» **ASSIGNED TASK A**:
Answer these questions using the paper on holistic and analytic scoring:
(i) At which university was the conference held?
(ii) How many qualities of test usefulness does the Bachman and Palmer framework propose?
(iii) According to the quoted sentence, what should be the central concerns of a writing test used for research purposes?
» **ASSIGNED TASK B**:
Duplicate the stretch of the paper on holistic and analytic scoring from "Theoretical background and" through "not always easy.".
» **ASSIGNED TASK C**:
According to the paper on holistic and analytic scoring, why do raters using analytic scoring all evaluate the same features of a student's performance?

The Interface Between Interlanguage, Pragmatics and Assessment: Proceedings of the 3rd Annual JALT Pan-SIG Conference.
May 22-23, 2004. Tokyo, Japan: Tokyo Keizai University.

A comparison of holistic and analytic scoring methods in the assessment of writing

[Add Japanese Title Here]
by Yuji Nakamura (Tokyo Keizai University)



Abstract


This paper examines the strengths and weaknesses of holistic and analytic scoring methods, using the Weigle adaptation of Bachman and Palmer's framework, which has six original categories of test usefulness, and explores how we can use holistic or analytic scales to better assess student compositions.

Keywords: holistic scoring, analytic scoring, writing assessment, Bachman and Palmer framework, test usefulness

J Abstract


Theoretical background and rationale

In the assessment of writing, a major advantage of holistic over analytic scoring is that each writing sample can be evaluated quickly by more than one rater for the same cost that would be required for just one rater to do the scoring using several analytic criteria (cf. Davies et al, 1999). One possible disadvantage of holistic judgment is that different raters may choose to focus on different aspects of the written product. On the other hand, an advantage of analytic scoring is that raters are required to focus on each of various assigned aspects of a writing sample, so that they all evaluate the same features of a student's performance. But the practical disadvantage of analytic scoring, as indicated by Davies et al above, is that it is more time-consuming than holistic scoring. The choice of scoring method is not always easy.
". . . A test of writing used for research purposes should have reliability and construct validity as central concerns, and practicality and impact issues should be of lesser significance."

The Bachman and Palmer (1996) framework of test usefulness can be relevant in helping teachers decide which type of test to use. This framework proposes six qualities of test usefulness: Reliability, Construct Validity, Authenticity, Interactiveness, Impact, and Practicality. Bachman and Palmer suggest that test developers develop an appropriate balance among these qualities by setting minimum acceptable standards.
Weigle (2002), comments on the Bachman and Palmer (1996) framework by showing a comparison of holistic and analytic scales based on the same six qualities of test usefulness as follows:

[ p. 45 ]


Table 1. A comparison of holistic and analytic scales in terms of six qualities of test usefulness. (adapted from Weigle 2002, p.121)

» **DATASET EXCERPT**:
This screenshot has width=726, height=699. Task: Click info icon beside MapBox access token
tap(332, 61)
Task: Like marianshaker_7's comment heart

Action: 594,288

» **YOUR RESPONSE A**:
(i) Tokyo Keizai University
(ii) Six
(iii) Reliability and construct validity

» **YOUR RESPONSE B**:
Theoretical background and rationale

In the assessment of writing, a major advantage of holistic over analytic scoring is that each writing sample can be evaluated quickly by more than one rater for the same cost that would be required for just one rater to do the scoring using several analytic criteria (cf. Davies et al, 1999). One possible disadvantage of holistic judgment is that different raters may choose to focus on different aspects of the written product. On the other hand, an advantage of analytic scoring is that raters are required to focus on each of various assigned aspects of a writing sample, so that they all evaluate the same features of a student's performance. But the practical disadvantage of analytic scoring, as indicated by Davies et al above, is that it is more time-consuming than holistic scoring. The choice of scoring method is not always easy.

» **YOUR RESPONSE C**:
Analytic scoring requires raters to focus on each of various assigned aspects of a writing sample. Because every rater covers those same assigned aspects, they all evaluate the same features of a student's performance.